> [Your instructions]: Would you copy the listing below exactly, keeping the pictures out?

> [Exercise data]:

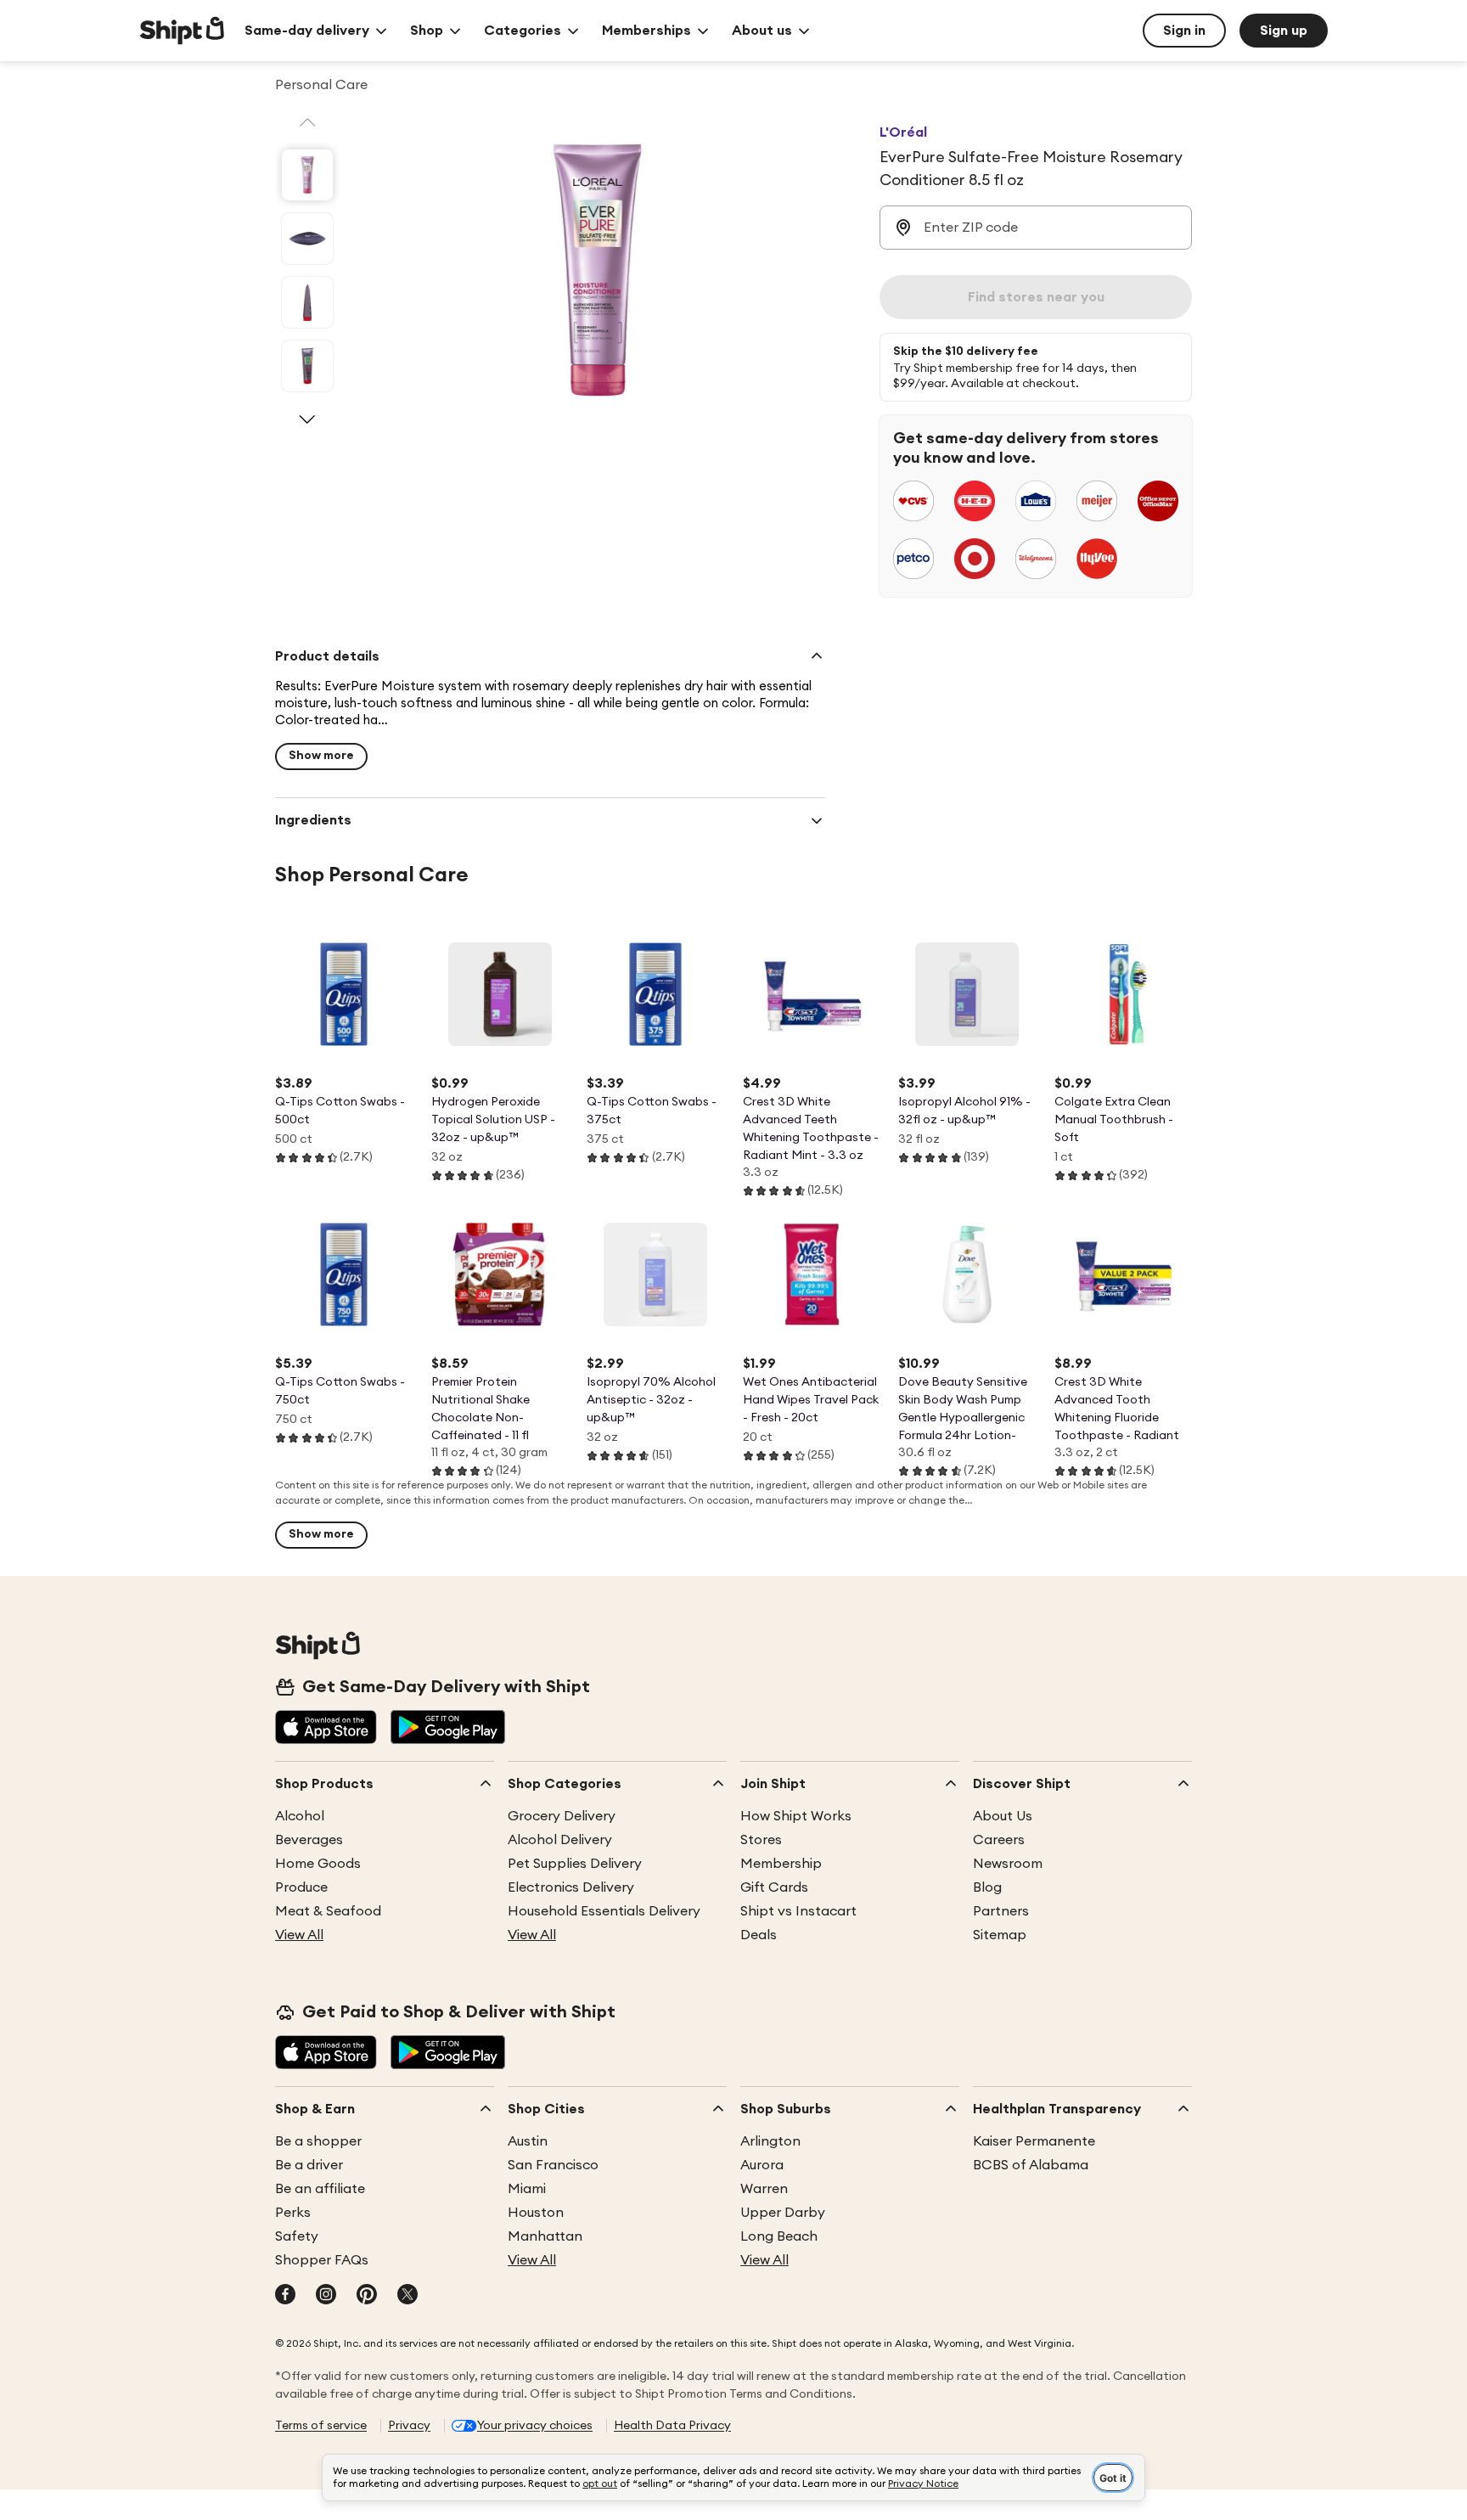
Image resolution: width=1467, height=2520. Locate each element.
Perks (293, 2212)
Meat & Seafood (328, 1911)
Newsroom (1008, 1863)
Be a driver (309, 2165)
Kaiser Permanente (1034, 2141)
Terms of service (321, 2426)
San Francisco (553, 2165)
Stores (761, 1840)
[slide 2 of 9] (307, 238)
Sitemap (999, 1935)
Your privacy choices (535, 2426)
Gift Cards (774, 1887)
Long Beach (779, 2236)
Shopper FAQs (321, 2260)
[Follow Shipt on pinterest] (367, 2296)
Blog (987, 1887)
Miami (527, 2189)
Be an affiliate (320, 2189)
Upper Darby (782, 2212)
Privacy (409, 2426)
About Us (1002, 1816)
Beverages (309, 1840)
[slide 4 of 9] (307, 365)
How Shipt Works (796, 1816)
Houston (536, 2212)
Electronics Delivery (571, 1887)
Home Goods (318, 1863)
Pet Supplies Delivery (575, 1863)
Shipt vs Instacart (798, 1911)
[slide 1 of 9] (307, 174)
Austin (528, 2141)
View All (299, 1935)
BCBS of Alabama (1030, 2165)
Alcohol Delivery (560, 1840)
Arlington (770, 2141)
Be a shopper (318, 2141)
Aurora (762, 2165)
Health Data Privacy (672, 2426)
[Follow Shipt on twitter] (407, 2296)
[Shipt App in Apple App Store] (326, 1728)
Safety (296, 2236)
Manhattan (545, 2236)
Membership (781, 1863)
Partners (1001, 1911)
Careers (999, 1840)
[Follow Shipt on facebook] (285, 2296)
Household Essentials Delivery (604, 1911)
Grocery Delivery (561, 1816)
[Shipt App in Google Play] (448, 1728)
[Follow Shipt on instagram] (326, 2296)
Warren (764, 2189)
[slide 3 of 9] (307, 302)
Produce (301, 1887)
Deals (758, 1935)
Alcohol (299, 1816)
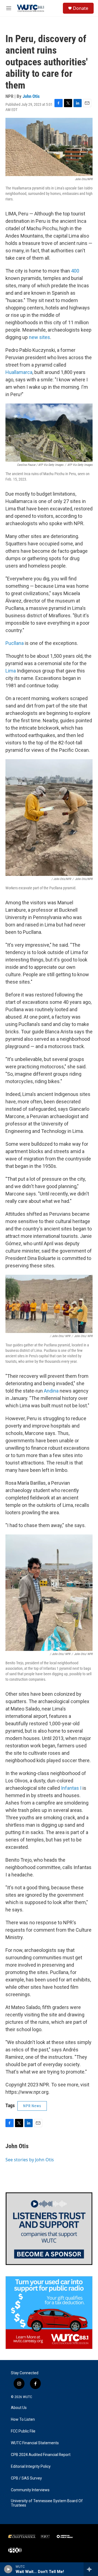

> [Completed exercise]:
Image resolution: width=1467, height=2520. Locate each element.
Perks (293, 2212)
Meat & Seafood (328, 1911)
Newsroom (1008, 1863)
Be a driver (309, 2165)
Kaiser Permanente (1034, 2141)
Terms of service (321, 2426)
San Francisco (553, 2165)
Stores (761, 1840)
[slide 2 of 9] (307, 238)
Sitemap (999, 1935)
Your privacy choices (535, 2426)
Gift Cards (774, 1887)
Long Beach (779, 2236)
Shopper FAQs (321, 2260)
[Follow Shipt on pinterest] (367, 2296)
Blog (987, 1887)
Miami (527, 2189)
Be an affiliate (320, 2189)
Upper Darby (782, 2212)
Privacy (409, 2426)
About Us (1002, 1816)
Beverages (309, 1840)
[slide 4 of 9] (307, 365)
How Shipt Works (796, 1816)
Houston (536, 2212)
Electronics Delivery (571, 1887)
Home Goods (318, 1863)
Pet Supplies Delivery (575, 1863)
Shipt vs Instacart (798, 1911)
[slide 1 of 9] (307, 174)
Austin (528, 2141)
View All (299, 1935)
BCBS of Alabama (1030, 2165)
Alcohol Delivery (560, 1840)
Arlington (770, 2141)
Be a shopper (318, 2141)
Aurora (762, 2165)
Health Data Privacy (672, 2426)
[Follow Shipt on twitter] (407, 2296)
[Shipt App in Apple App Store] (326, 1728)
Safety (296, 2236)
Manhattan (545, 2236)
Membership (781, 1863)
Partners (1001, 1911)
Careers (999, 1840)
[Follow Shipt on facebook] (285, 2296)
Household Essentials Delivery (604, 1911)
Grocery Delivery (561, 1816)
[Shipt App in Google Play] (448, 1728)
[Follow Shipt on instagram] (326, 2296)
Warren (764, 2189)
[slide 3 of 9] (307, 302)
Produce (301, 1887)
Deals (758, 1935)
Alcohol (299, 1816)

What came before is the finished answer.